Top of READING TEXT
Carbs fall out of favour for diabetics
‘Since the advice to eat more fruit and carbohydrates, type 2 diabetes has increased threefold’
Sensible people take no notice of expert advice about what they should or should not eat, secure in the knowledge that the latest fad will eventually be shown to be false. There is, however, one group for whom that advice, first promulgated exactly 35 years ago, has proved disastrous. Maturity onset (or type 2) diabetes is, as we all know, a condition of carbohydrate intolerance where either the pancreas produces insufficient insulin for the body’s needs, or the tissues are resistant to its action. Either way, the body’s metabolism can no longer utilise the sugars in carbohydrate-based foods, the levels of glucose in the blood rise and the unused energy is laid down as fat.
Thus, historically, those with type 2 diabetes were advised to restrict the amount of bread, pasta, potatoes, etc, consumed in favour of meat and dairy products. This dietary regime combined with weight loss was often sufficient to restore their blood sugar levels to normal. Then, back in 1982, an alliance of influential nutritionists and epidemiologists reversed this logical advice on the grounds that meat and dairy products contain wicked saturated fats that push up the cholesterol, causing tens of thousands of premature deaths from a heart attack.
Bottom of READING TEXT
ASSIGNMENT 1:
Edit the diabetes article from "Carbs fall out" to "down as fat." by swapping "Sensible" for "Prudent", and give that stretch in full.
ASSIGNMENT 2:
Resume the diabetes article after its final sentence, carrying it on in the same vein.
Top of GIVEN ENTRIES
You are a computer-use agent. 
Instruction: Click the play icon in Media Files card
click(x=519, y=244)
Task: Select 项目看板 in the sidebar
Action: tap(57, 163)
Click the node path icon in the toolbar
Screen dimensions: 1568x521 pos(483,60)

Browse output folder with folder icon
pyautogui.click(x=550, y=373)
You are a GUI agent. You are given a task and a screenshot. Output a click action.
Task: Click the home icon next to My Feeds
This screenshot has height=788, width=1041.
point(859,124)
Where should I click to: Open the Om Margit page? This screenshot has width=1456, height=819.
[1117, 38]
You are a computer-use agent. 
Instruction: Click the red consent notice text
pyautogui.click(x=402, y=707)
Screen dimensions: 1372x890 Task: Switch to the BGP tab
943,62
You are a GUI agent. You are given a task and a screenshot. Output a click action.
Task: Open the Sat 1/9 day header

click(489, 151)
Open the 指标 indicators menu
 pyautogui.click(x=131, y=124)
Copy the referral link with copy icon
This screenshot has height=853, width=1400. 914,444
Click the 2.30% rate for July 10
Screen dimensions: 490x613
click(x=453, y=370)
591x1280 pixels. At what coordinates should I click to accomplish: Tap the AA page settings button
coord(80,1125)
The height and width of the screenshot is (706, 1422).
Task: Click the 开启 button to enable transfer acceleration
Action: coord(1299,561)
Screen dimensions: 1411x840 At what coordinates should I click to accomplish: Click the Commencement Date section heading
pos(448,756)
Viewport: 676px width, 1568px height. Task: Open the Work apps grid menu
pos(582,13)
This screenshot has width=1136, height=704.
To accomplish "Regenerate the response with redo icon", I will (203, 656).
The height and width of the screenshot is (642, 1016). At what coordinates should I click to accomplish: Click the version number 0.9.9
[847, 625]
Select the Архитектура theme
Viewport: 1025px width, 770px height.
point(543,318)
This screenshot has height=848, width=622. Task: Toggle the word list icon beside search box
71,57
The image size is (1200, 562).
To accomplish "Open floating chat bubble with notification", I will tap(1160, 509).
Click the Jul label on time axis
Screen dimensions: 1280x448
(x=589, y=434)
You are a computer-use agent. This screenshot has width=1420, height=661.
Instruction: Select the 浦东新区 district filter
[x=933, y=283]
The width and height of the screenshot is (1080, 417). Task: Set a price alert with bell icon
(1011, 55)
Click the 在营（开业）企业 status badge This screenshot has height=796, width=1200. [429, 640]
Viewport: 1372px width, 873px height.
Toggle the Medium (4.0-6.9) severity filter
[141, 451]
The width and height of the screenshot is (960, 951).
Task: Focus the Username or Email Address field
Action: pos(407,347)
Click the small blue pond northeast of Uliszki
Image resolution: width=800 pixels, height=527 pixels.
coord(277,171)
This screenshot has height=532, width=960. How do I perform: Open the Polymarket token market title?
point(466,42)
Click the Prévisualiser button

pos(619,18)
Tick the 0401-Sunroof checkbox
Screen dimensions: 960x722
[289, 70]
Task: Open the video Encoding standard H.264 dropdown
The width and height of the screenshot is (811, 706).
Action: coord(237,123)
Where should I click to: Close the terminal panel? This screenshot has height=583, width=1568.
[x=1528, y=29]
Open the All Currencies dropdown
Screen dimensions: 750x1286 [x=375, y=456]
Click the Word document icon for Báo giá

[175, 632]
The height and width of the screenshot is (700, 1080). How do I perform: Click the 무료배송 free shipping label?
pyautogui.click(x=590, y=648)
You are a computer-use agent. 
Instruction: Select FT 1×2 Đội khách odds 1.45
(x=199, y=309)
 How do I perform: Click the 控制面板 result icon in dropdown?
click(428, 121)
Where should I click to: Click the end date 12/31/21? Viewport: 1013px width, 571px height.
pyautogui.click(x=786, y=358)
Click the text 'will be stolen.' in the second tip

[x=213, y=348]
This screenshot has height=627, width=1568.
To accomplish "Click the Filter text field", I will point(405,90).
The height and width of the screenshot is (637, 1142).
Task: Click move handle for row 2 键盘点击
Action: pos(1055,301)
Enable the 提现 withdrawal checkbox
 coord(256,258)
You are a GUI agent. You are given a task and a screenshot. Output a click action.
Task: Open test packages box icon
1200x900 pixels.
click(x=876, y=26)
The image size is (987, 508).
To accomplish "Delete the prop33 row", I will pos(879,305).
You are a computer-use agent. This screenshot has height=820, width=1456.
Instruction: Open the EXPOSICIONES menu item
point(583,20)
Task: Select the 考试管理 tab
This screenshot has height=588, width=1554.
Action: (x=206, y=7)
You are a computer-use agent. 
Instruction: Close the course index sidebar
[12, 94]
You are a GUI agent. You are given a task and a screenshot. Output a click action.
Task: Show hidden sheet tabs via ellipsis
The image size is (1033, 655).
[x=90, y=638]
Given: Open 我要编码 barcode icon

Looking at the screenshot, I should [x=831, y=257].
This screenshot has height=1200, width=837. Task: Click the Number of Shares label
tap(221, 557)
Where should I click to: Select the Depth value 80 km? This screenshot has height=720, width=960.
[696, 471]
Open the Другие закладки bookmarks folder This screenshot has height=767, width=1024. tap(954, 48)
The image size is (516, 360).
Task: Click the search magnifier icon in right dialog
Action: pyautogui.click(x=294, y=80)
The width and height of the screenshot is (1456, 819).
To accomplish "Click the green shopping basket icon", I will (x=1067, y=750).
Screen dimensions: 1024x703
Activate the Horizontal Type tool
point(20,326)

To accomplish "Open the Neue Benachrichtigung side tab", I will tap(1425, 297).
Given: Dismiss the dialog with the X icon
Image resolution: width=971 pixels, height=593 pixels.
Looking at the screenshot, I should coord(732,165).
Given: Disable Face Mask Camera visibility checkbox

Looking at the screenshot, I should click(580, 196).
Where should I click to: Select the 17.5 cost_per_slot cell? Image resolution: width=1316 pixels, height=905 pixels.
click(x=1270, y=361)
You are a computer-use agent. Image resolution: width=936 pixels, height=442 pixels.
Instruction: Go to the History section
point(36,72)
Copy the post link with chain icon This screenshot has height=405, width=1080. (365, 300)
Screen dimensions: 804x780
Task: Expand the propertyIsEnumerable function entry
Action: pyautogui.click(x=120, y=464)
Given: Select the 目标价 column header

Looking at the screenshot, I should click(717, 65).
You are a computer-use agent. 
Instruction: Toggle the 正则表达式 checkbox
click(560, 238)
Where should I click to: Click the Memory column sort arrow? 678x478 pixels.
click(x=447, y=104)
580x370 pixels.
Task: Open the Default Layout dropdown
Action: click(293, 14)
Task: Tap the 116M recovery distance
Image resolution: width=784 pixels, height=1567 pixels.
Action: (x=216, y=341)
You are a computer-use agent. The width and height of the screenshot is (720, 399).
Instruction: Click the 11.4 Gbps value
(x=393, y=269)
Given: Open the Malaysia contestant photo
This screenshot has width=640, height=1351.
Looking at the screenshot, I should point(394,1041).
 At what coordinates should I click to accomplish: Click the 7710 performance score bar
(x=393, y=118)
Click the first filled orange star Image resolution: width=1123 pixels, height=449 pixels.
Bottom of GIVEN ENTRIES
TASK OUTPUT 1:
Carbs fall out of favour for diabetics
‘Since the advice to eat more fruit and carbohydrates, type 2 diabetes has increased threefold’
Prudent people take no notice of expert advice about what they should or should not eat, secure in the knowledge that the latest fad will eventually be shown to be false. There is, however, one group for whom that advice, first promulgated exactly 35 years ago, has proved disastrous. Maturity onset (or type 2) diabetes is, as we all know, a condition of carbohydrate intolerance where either the pancreas produces insufficient insulin for the body’s needs, or the tissues are resistant to its action. Either way, the body’s metabolism can no longer utilise the sugars in carbohydrate-based foods, the levels of glucose in the blood rise and the unused energy is laid down as fat.

TASK OUTPUT 2:
Those with type 2 are particularly prone to heart disease and so it was decreed that they, too, should abjure meat and dairy products, eat lots of “healthy” fruit and carbohydrates instead, and take pills to control their blood sugar. Consequently, since then the prevalence of type 2 has increased threefold. Many people with the disease, being overweight, have considerable difficulty in controlling their condition – and the cost of treating diabetes has soared. A catastrophe indeed.
Since saturated fat has been exonerated from causing heart disease, wiser counsels are beginning to prevail. While it is understandable that those responsible are reluctant to admit they might have been wrong, the pressure group Diabetes UK, which initiated those dietary changes three decades ago, has recently and, without fanfare, changed the advice on its website from commending “five to 14 portions of starchy foods a day” to “you may need to reduce your carb intake”.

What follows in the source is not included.